=== Supplied data ===

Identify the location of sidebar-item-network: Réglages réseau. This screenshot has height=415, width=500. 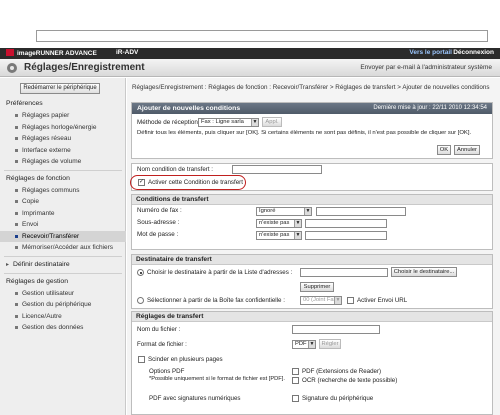
(63, 139).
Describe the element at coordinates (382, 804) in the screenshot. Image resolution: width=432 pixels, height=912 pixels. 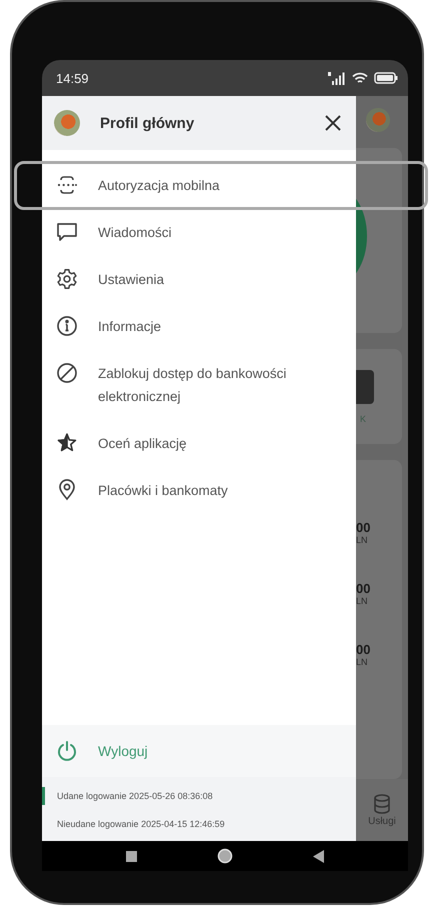
I see `database-icon` at that location.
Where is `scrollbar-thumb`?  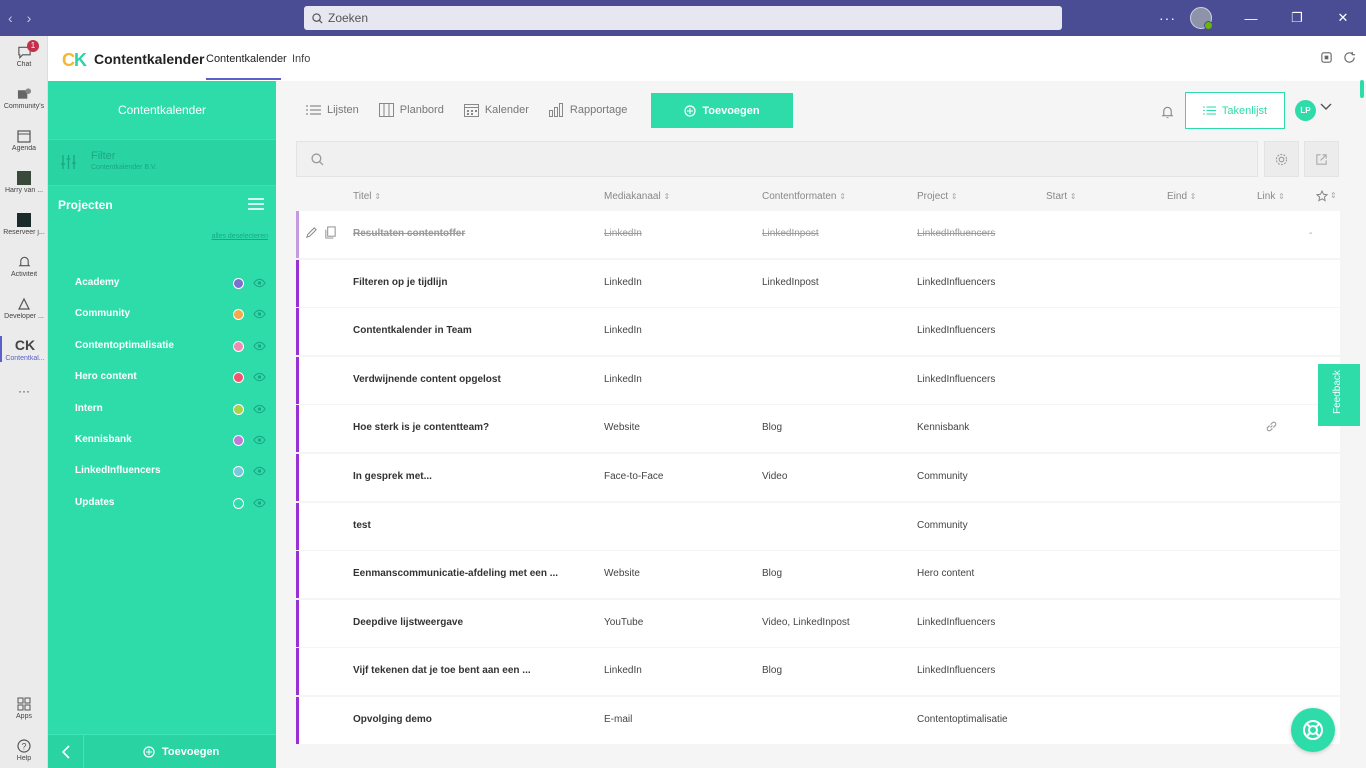 scrollbar-thumb is located at coordinates (1362, 89).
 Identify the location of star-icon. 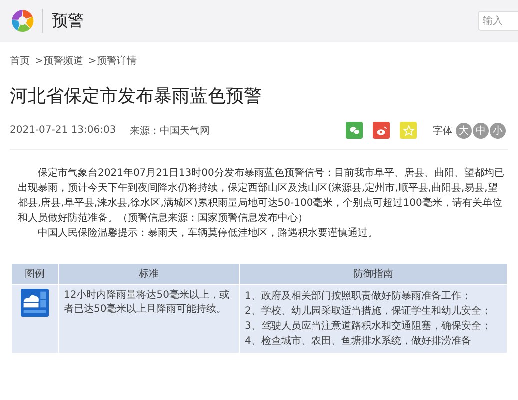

===

Copy the part of the listing that opens at its first line and closes with the line containing "at that location.", including that line. Leave the pictures out of your copy.

### Answer section
Identify the location of sidebar-item-network: Réglages réseau. This screenshot has height=415, width=500. 
(63, 139).
Describe the element at coordinates (382, 804) in the screenshot. Image resolution: width=432 pixels, height=912 pixels. 
I see `database-icon` at that location.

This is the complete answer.